Re: [Xen-devel] RUNSTATE_runnable delta time for idle_domain accounted to HVM guest.

On Wed, May 07, 2014 at 09:07:32AM +0100, Jan Beulich wrote:
> >>> On 06.05.14 at 19:36, <konrad.wilk@xxxxxxxxxx> wrote:
> > The reason we schedule a tasklet instead of continuing with an
> > 'vcpu_kick' is not yet known to me. This commit added the mechanism
> > to do it via the tasklet:

I should also add that a bit more digging and I realized that
the reason we have so many of the tasklets running (the guests
couldn't be that insane to schedule so many alarms for one-shot timers!)
is that we do PCI passthrough. And that uses the 'hvm_dirq_assist'
tasklet (hvm_do_IRQ_dpci). As in we serialize passthrough interrupts
for all of the guests via this tasklet lock. 

And in this particular setups, the other sockets are busy
doing I/O over PCI passthrough devices. Hence the lock is taken
quite frequently - over all off the sockets.

<Big sigh>
> > 
> > commit a5db2986d47fafc5e62f992616f057bfa43015d9
> > Author: Keir Fraser <keir.fraser@xxxxxxxxxx>
> > Date:   Fri May 8 11:50:12 2009 +0100
> > 
> >     x86 hvm: hvm_set_callback_irq_level() must not be called in IRQ
> >     context or with IRQs disabled. Ensure this by deferring to tasklet
> >     (softirq) context if required.
> >     
> >     Signed-off-by: Keir Fraser <keir.fraser@xxxxxxxxxx>
> > 
> > But I am not sure why:
> > 
> >  a). 'must not be called in IRQ context or with IRQs disabled' is
> >     important - I haven't dug in the code yet to understand the
> >     crucial reasons for - is there a known issue about this?
> Because of its use of spin_lock(), which would have the potential
> for a deadlock if the function was called in the wrong context. The
> apparent alternative would be to make all users of
> d->arch.hvm_domain.irq_lock use the IRQ-safe variant; I didn't
> check whether that would in turn cause new problems.
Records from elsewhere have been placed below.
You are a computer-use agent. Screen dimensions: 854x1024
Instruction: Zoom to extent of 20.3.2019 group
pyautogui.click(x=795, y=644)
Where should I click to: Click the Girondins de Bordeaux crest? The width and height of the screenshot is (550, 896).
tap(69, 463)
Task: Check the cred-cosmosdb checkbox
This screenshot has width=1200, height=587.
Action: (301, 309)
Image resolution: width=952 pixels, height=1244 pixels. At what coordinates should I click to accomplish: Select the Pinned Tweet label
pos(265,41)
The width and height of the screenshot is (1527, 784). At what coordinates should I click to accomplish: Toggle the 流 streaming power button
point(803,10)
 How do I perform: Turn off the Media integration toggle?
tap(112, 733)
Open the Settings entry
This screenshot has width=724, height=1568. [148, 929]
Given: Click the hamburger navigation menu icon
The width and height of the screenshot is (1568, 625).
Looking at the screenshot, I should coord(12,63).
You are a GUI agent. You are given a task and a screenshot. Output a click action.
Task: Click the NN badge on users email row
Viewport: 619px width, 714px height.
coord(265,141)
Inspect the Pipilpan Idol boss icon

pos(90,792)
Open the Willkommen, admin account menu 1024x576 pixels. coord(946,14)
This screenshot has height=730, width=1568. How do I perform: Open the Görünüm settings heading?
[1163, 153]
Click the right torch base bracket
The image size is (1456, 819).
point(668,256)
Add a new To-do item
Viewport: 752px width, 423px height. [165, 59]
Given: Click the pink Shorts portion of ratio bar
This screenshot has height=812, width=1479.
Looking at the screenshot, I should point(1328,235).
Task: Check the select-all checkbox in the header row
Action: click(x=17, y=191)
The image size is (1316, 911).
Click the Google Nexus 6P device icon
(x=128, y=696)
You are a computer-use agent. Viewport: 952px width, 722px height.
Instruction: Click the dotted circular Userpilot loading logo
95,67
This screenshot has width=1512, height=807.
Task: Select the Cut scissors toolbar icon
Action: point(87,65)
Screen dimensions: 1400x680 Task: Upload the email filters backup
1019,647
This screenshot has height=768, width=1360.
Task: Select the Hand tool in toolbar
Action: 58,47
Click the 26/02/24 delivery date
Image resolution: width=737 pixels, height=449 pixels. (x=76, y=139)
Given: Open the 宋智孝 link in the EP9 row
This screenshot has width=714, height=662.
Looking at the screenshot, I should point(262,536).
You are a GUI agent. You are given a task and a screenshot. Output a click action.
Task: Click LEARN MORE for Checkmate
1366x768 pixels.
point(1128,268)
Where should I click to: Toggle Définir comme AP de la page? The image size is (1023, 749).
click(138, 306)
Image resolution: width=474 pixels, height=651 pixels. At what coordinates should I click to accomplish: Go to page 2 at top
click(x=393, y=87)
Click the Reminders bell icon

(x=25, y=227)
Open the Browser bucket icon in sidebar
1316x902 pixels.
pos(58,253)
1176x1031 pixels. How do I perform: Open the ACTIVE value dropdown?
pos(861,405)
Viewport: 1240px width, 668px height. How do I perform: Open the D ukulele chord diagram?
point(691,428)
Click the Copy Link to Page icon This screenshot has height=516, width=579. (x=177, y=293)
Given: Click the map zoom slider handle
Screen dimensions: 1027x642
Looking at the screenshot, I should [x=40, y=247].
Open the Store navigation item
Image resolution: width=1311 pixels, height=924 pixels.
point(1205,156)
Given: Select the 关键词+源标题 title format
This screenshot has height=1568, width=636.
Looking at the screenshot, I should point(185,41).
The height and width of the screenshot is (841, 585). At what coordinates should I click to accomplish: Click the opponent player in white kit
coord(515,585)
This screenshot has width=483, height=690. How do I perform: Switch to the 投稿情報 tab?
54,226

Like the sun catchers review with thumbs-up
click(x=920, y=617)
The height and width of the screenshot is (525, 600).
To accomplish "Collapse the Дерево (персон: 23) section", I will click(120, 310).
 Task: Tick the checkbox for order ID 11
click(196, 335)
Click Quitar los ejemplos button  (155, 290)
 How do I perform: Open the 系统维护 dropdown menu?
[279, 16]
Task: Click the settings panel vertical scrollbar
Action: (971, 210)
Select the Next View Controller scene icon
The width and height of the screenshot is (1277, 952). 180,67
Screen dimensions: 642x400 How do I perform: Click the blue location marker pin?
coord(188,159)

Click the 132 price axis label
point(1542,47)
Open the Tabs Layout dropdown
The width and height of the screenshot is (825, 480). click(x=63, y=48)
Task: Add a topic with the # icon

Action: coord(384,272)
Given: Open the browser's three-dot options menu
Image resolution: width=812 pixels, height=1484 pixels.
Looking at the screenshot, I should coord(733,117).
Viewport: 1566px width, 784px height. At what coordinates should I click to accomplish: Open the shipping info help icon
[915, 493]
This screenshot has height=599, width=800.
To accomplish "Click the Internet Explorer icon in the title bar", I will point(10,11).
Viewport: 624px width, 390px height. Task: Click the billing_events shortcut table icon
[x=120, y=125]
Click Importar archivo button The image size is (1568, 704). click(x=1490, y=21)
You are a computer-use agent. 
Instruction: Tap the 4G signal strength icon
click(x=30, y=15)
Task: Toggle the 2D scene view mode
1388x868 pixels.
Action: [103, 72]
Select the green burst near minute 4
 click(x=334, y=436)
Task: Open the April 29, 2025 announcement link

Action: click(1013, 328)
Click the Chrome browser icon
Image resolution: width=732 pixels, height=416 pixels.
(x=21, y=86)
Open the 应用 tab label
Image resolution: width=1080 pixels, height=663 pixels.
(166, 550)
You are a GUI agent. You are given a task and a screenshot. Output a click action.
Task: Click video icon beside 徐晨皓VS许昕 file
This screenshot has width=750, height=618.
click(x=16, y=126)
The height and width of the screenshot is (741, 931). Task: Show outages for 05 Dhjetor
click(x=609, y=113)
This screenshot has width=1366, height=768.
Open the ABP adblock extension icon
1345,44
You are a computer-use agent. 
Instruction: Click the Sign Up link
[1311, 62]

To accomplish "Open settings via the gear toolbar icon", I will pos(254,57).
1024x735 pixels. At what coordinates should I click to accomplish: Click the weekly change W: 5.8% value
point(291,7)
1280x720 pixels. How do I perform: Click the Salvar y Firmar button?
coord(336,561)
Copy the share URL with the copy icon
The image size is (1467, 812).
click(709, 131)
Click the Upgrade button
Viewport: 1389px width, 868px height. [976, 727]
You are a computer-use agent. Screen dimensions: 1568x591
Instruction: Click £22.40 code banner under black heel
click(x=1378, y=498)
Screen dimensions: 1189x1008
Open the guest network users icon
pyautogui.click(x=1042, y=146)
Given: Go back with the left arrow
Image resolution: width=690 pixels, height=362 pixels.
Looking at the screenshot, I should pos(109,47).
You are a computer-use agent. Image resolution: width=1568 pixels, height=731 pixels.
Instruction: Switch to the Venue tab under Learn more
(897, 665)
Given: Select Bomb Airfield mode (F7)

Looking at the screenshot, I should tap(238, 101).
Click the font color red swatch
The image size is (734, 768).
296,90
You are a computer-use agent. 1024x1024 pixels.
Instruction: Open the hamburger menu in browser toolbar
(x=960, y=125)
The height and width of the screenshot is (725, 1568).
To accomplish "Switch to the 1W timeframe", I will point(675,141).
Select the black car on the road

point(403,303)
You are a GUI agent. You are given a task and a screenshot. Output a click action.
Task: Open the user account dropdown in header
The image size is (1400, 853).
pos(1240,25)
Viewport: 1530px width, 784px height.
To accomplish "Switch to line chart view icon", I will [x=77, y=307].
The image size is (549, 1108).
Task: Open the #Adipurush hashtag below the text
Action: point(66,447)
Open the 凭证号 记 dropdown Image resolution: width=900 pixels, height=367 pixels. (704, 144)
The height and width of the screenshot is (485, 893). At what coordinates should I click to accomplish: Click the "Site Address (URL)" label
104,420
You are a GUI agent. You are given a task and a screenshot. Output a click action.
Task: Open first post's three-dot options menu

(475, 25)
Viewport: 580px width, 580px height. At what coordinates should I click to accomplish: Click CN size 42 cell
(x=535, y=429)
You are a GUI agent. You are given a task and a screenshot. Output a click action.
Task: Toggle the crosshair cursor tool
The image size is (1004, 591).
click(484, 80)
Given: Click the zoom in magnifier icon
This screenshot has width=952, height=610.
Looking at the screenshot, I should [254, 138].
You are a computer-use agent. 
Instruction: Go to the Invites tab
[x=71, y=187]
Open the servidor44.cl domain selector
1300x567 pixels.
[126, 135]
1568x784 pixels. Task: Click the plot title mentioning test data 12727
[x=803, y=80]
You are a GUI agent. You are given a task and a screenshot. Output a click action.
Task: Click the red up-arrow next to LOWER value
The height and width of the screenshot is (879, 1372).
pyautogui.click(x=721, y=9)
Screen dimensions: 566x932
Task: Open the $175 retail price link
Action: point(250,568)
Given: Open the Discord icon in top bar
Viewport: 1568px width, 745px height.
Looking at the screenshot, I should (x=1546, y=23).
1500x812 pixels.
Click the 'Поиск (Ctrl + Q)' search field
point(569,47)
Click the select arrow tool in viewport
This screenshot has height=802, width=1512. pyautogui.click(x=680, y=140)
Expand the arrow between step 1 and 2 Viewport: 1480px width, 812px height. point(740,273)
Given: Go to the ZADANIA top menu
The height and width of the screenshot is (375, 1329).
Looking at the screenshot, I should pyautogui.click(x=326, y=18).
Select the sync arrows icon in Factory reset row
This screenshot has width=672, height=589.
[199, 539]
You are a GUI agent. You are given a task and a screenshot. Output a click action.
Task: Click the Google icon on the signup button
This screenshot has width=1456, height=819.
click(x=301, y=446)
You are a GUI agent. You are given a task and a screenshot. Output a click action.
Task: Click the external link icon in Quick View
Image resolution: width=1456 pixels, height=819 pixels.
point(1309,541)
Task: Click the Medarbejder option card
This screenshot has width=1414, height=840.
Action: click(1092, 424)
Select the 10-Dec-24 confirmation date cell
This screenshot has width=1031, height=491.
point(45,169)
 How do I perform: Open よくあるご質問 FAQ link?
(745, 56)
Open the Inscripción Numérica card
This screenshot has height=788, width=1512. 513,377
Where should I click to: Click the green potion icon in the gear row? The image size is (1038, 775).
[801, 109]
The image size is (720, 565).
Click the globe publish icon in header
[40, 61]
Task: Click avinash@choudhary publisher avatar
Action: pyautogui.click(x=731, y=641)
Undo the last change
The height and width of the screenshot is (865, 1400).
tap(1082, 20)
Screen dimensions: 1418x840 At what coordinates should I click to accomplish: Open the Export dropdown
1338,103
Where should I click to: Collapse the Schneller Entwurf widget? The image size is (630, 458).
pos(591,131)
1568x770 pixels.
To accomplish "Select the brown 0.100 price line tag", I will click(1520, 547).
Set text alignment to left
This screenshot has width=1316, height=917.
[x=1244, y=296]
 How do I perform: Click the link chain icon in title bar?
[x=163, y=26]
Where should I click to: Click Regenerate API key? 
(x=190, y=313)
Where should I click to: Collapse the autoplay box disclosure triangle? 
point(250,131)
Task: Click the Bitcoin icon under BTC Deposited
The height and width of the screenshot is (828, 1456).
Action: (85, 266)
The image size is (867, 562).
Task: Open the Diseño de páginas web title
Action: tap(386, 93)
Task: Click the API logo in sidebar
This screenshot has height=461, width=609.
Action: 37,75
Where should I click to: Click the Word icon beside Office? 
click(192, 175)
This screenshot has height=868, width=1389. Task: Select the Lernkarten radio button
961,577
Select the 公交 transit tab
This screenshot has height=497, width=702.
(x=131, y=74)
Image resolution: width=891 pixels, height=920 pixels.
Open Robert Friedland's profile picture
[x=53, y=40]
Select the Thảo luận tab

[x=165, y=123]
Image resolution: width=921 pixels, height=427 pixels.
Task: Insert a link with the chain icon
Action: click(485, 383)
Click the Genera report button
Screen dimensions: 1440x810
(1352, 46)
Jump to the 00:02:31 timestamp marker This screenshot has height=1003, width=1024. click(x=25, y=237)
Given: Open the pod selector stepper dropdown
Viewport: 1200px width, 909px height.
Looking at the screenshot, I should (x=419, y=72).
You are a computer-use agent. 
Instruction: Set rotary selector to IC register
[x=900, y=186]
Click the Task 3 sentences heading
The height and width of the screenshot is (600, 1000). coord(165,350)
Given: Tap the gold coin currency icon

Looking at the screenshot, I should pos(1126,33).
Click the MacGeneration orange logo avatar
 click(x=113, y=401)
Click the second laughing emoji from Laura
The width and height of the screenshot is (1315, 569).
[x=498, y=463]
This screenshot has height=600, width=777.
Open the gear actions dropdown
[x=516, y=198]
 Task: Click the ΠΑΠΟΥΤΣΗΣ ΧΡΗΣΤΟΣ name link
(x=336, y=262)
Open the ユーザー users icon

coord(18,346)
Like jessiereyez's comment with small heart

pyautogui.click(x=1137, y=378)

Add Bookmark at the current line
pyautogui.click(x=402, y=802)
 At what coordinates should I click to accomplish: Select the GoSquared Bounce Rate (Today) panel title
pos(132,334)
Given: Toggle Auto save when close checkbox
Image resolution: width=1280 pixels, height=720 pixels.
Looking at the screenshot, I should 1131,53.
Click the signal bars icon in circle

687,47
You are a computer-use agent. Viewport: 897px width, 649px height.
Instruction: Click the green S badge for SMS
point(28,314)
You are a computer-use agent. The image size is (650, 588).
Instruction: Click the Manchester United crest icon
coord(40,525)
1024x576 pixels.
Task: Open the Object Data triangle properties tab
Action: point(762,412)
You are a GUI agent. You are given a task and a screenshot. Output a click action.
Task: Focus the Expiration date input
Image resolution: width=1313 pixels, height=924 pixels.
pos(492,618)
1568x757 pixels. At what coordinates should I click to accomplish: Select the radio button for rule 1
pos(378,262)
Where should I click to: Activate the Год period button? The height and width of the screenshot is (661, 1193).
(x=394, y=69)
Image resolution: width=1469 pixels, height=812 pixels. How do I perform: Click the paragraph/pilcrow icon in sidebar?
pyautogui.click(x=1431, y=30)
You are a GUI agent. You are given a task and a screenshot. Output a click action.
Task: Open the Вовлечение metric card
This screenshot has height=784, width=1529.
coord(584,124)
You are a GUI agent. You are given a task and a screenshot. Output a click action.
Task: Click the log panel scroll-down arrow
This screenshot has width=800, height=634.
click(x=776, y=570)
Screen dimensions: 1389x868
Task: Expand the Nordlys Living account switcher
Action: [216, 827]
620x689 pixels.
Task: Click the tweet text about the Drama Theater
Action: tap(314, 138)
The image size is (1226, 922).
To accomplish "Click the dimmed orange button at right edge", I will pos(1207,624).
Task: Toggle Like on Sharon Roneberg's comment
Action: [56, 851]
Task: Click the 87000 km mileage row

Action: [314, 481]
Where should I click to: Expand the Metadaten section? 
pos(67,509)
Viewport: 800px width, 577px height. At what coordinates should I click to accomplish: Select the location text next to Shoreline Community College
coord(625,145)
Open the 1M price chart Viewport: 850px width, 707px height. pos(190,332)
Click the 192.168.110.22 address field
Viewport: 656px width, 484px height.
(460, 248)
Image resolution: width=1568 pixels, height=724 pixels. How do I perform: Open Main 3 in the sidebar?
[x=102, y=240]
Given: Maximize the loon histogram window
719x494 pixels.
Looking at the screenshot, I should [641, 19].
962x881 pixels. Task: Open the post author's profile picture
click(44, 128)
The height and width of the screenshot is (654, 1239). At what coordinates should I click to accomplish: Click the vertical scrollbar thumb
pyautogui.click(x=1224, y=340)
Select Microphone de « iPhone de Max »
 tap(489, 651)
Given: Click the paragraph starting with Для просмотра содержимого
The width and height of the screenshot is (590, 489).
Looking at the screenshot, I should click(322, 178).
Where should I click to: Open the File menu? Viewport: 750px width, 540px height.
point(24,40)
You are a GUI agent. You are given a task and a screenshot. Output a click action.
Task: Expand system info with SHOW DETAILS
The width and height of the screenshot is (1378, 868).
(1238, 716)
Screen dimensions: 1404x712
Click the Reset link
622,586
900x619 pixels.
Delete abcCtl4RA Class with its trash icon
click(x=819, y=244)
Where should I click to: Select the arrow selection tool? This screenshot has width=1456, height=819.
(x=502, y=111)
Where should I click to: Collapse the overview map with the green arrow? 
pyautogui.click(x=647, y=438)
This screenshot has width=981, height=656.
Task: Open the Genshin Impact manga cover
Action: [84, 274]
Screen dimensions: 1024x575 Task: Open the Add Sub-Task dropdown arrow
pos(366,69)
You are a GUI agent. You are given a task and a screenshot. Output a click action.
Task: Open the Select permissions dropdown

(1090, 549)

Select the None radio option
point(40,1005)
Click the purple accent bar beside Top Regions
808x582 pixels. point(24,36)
<chuckles> Thanks for the pointer.
> >  b). Why do we have a per-cpu tasklet lists, but any manipulation of the
> >      items of them are protected by a global lock. Looking at the code in
> >      Linux and Xen the major difference is that Xen can schedule on 
> > specific CPUs
> >      (or even the tasklet can schedule itself on another CPU).
> tasklet_kill() and migrate_tasklets_from_cpu() at the very least
> would need very careful modification if you were to replace the
> global lock.

<nods> That was my feeling as well.
> >      I can see the need for the tasklets being on different CPUs for
> >      the microcode, and I am digging through the other ones to get
> >      a feel for it - but has anybody thought about improving this
> >      code? Has there been any suggestions/ideas tossed around in the
> >      past (the mailing list didn't help or my Google-fun sucks).
> I'm not aware of any such, quite likely because no-one so far
> spotted a problem with the current implementation.

Yeey! First one to discover!

> Jan